3. Une mission symptomatique des limites de la LOLF ?
A la veille du dixième anniversaire de la loi organique du 1 er août 2001 relative aux lois de finances (LOLF), votre rapporteur spécial s'interroge sur ces modifications successives de la maquette budgétaire de la mission « Santé ». Ces changements ne sont-ils pas en quelque sorte symptomatiques de certaines faiblesses de la LOLF, qu'il s'agisse de l'échec de l'interministérialité budgétaire ou des faibles marges de manoeuvre des responsables de programme ?
a) Un échec des missions interministérielles ?
En premier lieu, votre rapporteur spécial rappelle que l'architecture de la mission « Santé » est issue, pour partie, de la suppression de la mission interministérielle « Sécurité sanitaire » .
La mission « Sécurité sanitaire » était, en effet, composée de deux programmes :
- le programme 228 « Veille et sécurité sanitaires » relatif à la santé humaine et placé sous la responsabilité du ministère chargé de la santé ;
- le programme 206 « Sécurité et qualité sanitaires de l'alimentation » relatif à la santé animale et placé sous la responsabilité du ministère chargé de l'agriculture.
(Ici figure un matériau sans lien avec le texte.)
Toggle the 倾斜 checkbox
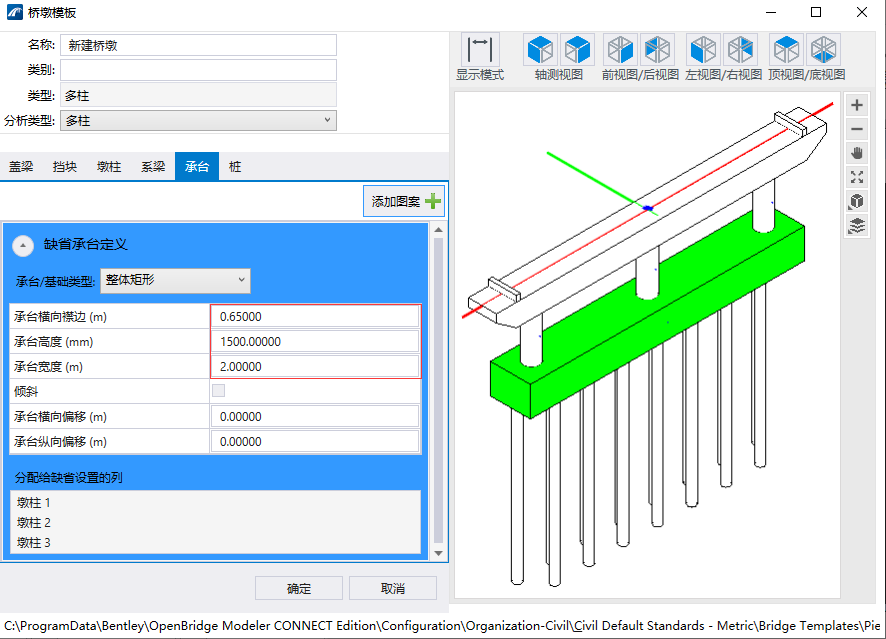Viewport: 886px width, 639px height. pos(218,391)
La mission « Sécurité sanitaire » a disparu de la maquette budgétaire du PLF pour 2009, les deux programmes rejoignant respectivement la mission « Santé » et la mission « Agriculture ».
La suppression de la mission « Sécurité sanitaire » , qui faisait pourtant sens à son origine compte tenu des liens étroits entre la santé humaine et la santé animale, était la conséquence de l'échec de l'interministérialité budgétaire de cette mission : les deux programmes constituant la mission étaient totalement indépendants l'un de l'autre et ne faisaient pas l'objet d'une réelle concertation entre responsables de programme au moment de l'élaboration du projet de loi de finances.
Cette suppression, alors justifiée par la nécessité d'une cohésion entre structures administratives et unités budgétaires, a constitué, pour votre rapporteur spécial, un premier recul au regard des objectifs de la LOLF, dont la finalité était inverse : inciter à une refonte de l'organisation administrative de l'Etat par l'introduction d'unités budgétaires fondées sur la finalité des politiques publiques.
b) Les faibles marges de manoeuvre des responsables de programme
Enfin, le rattachement des crédits de personnel et de fonctionnement courant de la mission « Santé » à une autre mission budgétaire, ainsi que la désormais forte rigidité de l'architecture budgétaire de la mission, sont également assez éloignés de l'esprit de la LOLF.
Ces deux éléments ôtent toute marge de manoeuvre au Parlement s'agissant des moyens affectés à la politique publique de santé et de sécurité sanitaire, ainsi que tous moyens d'arbitrage au responsable de programme pour le pilotage des programmes de la mission dans une logique de performance.